- EXERCISE PROMPT
Repeat the lines below, swapping "tweet" for "post" and leaving everything else unchanged.

________

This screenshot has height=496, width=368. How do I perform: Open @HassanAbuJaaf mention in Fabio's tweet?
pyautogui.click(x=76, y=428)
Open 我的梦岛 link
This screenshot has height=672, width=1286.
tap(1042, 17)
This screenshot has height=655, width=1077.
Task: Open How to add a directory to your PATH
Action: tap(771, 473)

________

- SOLUTION FOR THIS EXERCISE
This screenshot has height=496, width=368. How do I perform: Open @HassanAbuJaaf mention in Fabio's post?
pyautogui.click(x=76, y=428)
Open 我的梦岛 link
This screenshot has height=672, width=1286.
tap(1042, 17)
This screenshot has height=655, width=1077.
Task: Open How to add a directory to your PATH
Action: tap(771, 473)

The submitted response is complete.